## EXTRACT TO READ
┄┄┄┄┄┄┄┄┄┄┄┄┄┄┄┄┄┄┄┄

@TimeTraveller @eyeswideshut @Sneaker @scientien @itachiii @nForce - Here's an excellent piece by Vinod Dham - Father of the Intel's Pentium Chips as to whether if India really need a $5bn semiconductor unit?
Does India really need a $5bn semiconductor unit?
By Vinod Dham
There has been for a long time, an on-again and off-again debate about whether India needs a fab. A fab is a plant for
manufacturing semiconductor chips, also popularly called
silicon chips or simply
chips. Silicon chips are ubiquitous today. They are in side all types of gadgets that we use in our daily lives: TVs, computers, cell phones, radios, cars, etc.
So clearly there is a big market for making these chips and, therefore, a case can be made that India should build its own fab to meet India's domestic needs. Chip building business is highly competitive and cyclical. It has been around for over 50 years and there are very well established and well entrenched players. The most recent chip fab, China's state funded SMIC (Semiconductor Manufacturing International Corporation founded in 2000), has failed to make a dent in the chip making industry despite 15 years of state-sponsored effort.

┄┄┄┄┄┄┄┄┄┄┄┄┄┄┄┄┄┄┄┄

## PROVIDED MATERIAL
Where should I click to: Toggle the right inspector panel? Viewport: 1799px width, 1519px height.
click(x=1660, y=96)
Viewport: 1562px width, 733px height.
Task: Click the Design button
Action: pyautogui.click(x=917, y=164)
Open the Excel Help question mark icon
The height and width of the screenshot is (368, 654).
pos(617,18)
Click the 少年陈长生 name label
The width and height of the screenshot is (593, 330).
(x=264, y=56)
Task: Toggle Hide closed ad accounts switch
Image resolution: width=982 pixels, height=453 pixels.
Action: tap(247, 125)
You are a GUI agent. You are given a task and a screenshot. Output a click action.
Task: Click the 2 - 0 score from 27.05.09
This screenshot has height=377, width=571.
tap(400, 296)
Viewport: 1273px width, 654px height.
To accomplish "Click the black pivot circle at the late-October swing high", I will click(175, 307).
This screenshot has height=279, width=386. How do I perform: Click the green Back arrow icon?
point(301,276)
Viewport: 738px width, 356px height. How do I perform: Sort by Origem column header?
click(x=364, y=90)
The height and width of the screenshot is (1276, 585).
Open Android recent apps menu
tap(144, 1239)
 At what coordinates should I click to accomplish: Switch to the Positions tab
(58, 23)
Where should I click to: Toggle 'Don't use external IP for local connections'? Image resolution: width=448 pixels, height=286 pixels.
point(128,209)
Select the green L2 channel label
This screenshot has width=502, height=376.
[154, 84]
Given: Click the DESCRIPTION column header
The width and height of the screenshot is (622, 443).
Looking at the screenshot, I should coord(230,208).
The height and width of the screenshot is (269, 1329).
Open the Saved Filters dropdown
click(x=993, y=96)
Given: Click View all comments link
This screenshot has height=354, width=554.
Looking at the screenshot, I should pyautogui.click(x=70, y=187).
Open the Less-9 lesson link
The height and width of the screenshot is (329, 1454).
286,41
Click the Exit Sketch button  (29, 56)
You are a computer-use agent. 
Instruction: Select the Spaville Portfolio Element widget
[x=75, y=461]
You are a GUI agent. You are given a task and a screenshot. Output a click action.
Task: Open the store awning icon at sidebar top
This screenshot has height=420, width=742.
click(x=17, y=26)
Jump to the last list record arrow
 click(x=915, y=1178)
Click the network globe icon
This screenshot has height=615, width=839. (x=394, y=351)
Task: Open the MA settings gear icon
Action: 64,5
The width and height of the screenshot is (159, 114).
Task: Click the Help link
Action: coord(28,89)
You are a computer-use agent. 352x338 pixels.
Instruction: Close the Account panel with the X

┄┄┄┄┄┄┄┄┄┄┄┄┄┄┄┄┄┄┄┄

## EXERCISES TO COMPLETE
**A.** How would you render this sentence from the article on India and chip fabs into Spanish: "Chip building business is highly competitive and cyclical."
**B.** Could you proceed with the article on whether India needs a semiconductor fab, writing on from its final sentence?

## ANSWERS BELOW
**A.** El negocio de la fabricación de chips es altamente competitivo y cíclico.

**B.**
Building a fab is a very expensive undertaking. While Moore's law (named after Gordon Moore, Intel's co-founder and observer of this trend) has commoditized semiconductor chips resulting in a staggering reduction of roughly a factor of a billion in price over the last 50 years, the cost of manufacturing equipment for these chips has also increased exponentially over this period. To build a fab using current state-of-the-art technology costs about $5bn (Rs 30,000 crore) initially.
In addition, the fab will required to be retooled every two to three years, at an additional enormous cost, to stay competitive. The cost of building and retooling a chip plant has become so prohibitive that in USA only one company, Intel, has the wherewithal to build its own chip plant. In fact, the astronomical cost of building a fab has forced chip companies to pool together their financial resources to set up plants like "Global Foundries" for manufacturing their chips.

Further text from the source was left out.